* **Reading passage**:
One of the highest opportunities in PDDS is seen for macromolecules such as peptides and proteins, which usually need to be administered via injections (e.g. insulin). However, more experience with PDDS is required, especially about potential side effects after routine use.

Challenges for PDDS
PDDS, however, still faces limitations.
The first is that the particles which are to be inhaled need somewhat precise and reproducible aerodynamic factors related to diameter and density, as well as velocity, in order to successfully transit the nose and mouth and their filtration systems – which are designed to keep such matter out. As a result, there is always a certain degree of deposition of drugs in the nasal and oral passage.
Secondly, once in the lungs, the particles must overcome the pulmonary phagocytic barrier to release drugs at the required rate in order to achieve the intended therapeutic effect. For successful PDDS, designers must take careful account of properties such as pH value, ionic strength etc. which can affect the release of the drug, and thus its therapeutic effects.
Finally, PDDS is always accompanied by wastage of the drug. Due to material limitations of physics, a significant part of the drug is retained in the container.

As a result, pulmonary drug delivery remains inefficient, sometimes strikingly so. In spite of the growth in their availability, dose delivery efficiencies for dry powder asthma inhalers is estimated at just 3-15% for children and 10-30% for adults. The most advanced pMDIs deliver just 60% of inhaled material to bronchial airways. These were some of the findings in a review entitled ‘Targeted drug-aerosol delivery in the human respiratory system’, published in a 2008 issue of the  ‘Annual Review of Biomedical Engineering’.

Lessons from microelectronics manufacturing
In recent years, researchers have sought to address some of the key challenges of PDDS.
These, as we have noted, concern aerodynamic factors such as diameter and density of the particles.
Conventionally, pharmaceutical aerosols for DPIs are manufactured by milling (micronization) or spray drying techniques. These lead to wide particle size distributions and limited control over particle shape. Additional challenges include the need for non-agglomerating powders with the active ingredients, especially when they concern products such as proteins and monoclonal antibodies.
Recently, some manufacturers have sought to learn from the microelectronics industry by seeking to generate high-precision aerosol particle-based respiratory drug delivery systems. Such particle engineering techniques have shown special promise for targeted pulmonary delivery, when combined with inhalable nanoparticles, especially in solid-state dry powders.

PRINT and nano-particles
One leading example is called PRINT (Particle Replication in Non-Wetting Templates) which co-opts the precision and nanoscale spatial resolution in lithographic techniques used by the microelectronics industry, to provide  unprecedented control over particle size and shape.
A 2013 edition of ‘Angewandte Chemie International Edition’ describes PRINT as “a continuous, roll-to-roll, high-resolution molding technology which allows the design and synthesis of precisely defined micro- and nanoparticles.”
PRINT’s micromolding enables the formulation of particle systems of small molecules, biologics and oligonucleotides – all of which hold special promise for next-generation therapeutic PDDS applications.  In itself, the technique is highly versatile and is also being researched for application to oral and topical dosage forms.

* **Source material**:
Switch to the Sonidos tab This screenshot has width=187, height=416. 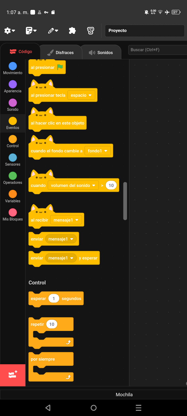(101, 53)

* **Exercise prompt**:
In the passage on pulmonary drug delivery, what does the abbreviation PRINT stand for?

* **Answer for the task**:
Particle Replication in Non-Wetting Templates